The Federal Housing Administration (FHA) is healthier than its recent $1.7 billion draw from the U.S. Treasury would suggest, an official from the Department of Housing and Urban Development (HUD) said in a Reuters article.
The infusion from the Treasury does not reflect the current health of FHA’s Mutual Mortgage Insurance (MMI) Fund, HUD Secretary Shaun Donovan said, as the federal agency has worked to decrease losses in its portfolio and housing has risen since the November 2012 actuarial review, which revealed the MMI fund had a $16.3 billion shortfall.
Instead, the transfer of funds from the Treasury to FHA was an “accounting transfer” required by the FHA so that the agency is able to keep enough money on hand to cover all projected future losses for the next 30-years, according to Donovan in the article.
“This was an accounting transfer that has not yet caught up with reality. It’s based on the housing market more than a year ago, and doesn’t reflect policy changes we’ve made since then,” Donovan said during a conference sponsored by the Mortgage Bankers Association referenced in the article.
There has been debate among Congressional members as to whether FHA’s reception of $1.7 billion from the Treasury can be considered a “bailout” or a “mandatory appropriation.”
In April, the White House projected that FHA would face a shortfall of $943 million in the fiscal year that recently ended September 30, 2013, to cover losses from its MMI fund.

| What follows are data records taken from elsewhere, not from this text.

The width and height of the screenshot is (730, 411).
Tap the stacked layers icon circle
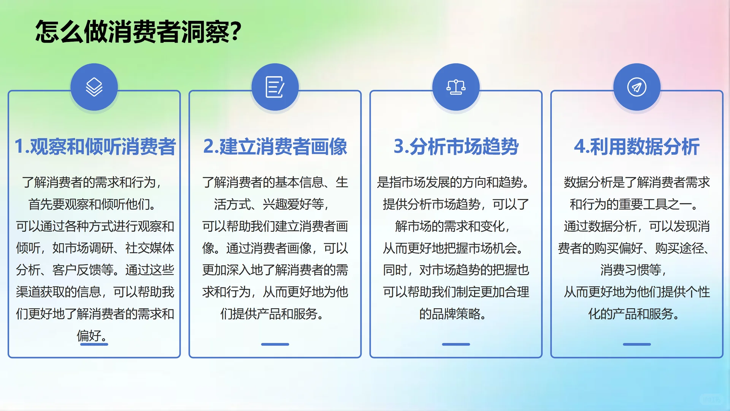pyautogui.click(x=94, y=87)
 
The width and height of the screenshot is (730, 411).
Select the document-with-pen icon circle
pyautogui.click(x=275, y=87)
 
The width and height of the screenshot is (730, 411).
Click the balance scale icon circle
pyautogui.click(x=456, y=87)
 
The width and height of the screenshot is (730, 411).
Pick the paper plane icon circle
pyautogui.click(x=637, y=87)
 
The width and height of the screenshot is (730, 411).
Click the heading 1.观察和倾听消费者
pyautogui.click(x=95, y=147)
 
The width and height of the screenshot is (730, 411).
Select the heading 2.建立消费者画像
pyautogui.click(x=275, y=147)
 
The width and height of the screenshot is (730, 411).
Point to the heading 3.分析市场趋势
pyautogui.click(x=456, y=147)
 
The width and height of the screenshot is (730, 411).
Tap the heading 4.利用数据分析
pyautogui.click(x=637, y=147)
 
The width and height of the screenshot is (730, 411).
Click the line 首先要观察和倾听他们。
pyautogui.click(x=92, y=204)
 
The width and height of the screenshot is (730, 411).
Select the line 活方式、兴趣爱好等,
pyautogui.click(x=271, y=204)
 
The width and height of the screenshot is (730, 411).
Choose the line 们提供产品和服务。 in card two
pyautogui.click(x=272, y=314)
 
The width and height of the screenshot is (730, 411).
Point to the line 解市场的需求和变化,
pyautogui.click(x=452, y=226)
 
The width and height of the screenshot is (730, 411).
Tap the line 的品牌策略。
pyautogui.click(x=452, y=314)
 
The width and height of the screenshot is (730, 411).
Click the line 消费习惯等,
pyautogui.click(x=633, y=270)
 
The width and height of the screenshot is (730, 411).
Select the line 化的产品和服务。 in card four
pyautogui.click(x=633, y=314)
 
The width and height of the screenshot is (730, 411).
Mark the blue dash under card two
pyautogui.click(x=275, y=344)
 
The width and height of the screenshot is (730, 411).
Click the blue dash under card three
pyautogui.click(x=456, y=344)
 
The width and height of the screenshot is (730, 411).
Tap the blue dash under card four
pyautogui.click(x=637, y=344)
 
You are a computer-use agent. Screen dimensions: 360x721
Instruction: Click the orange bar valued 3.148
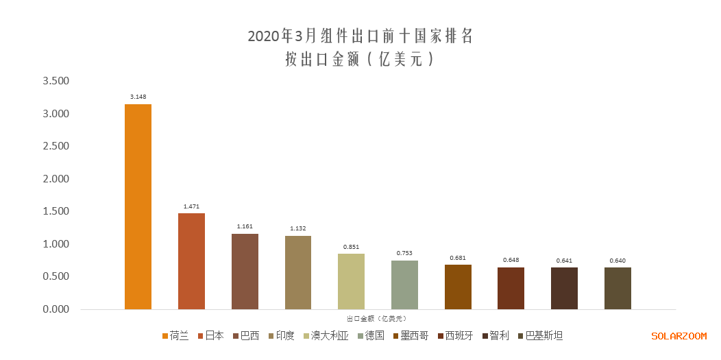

Some of the steps taken in efforts to shore up the value of the MMI fund and decrease losses include tightening borrower qualifications and loan disbursements under its Home Equity Conversion Mortgage program.
As the housing market recovers, FHA policy changes and rising home prices are helping to shrink the projected funding gap, notes Reuters.
“Sales are up. Prices are up. Construction is up. Optimism is up. In short, so many critical trends are going in a positive direction,” said Secretary Donovan.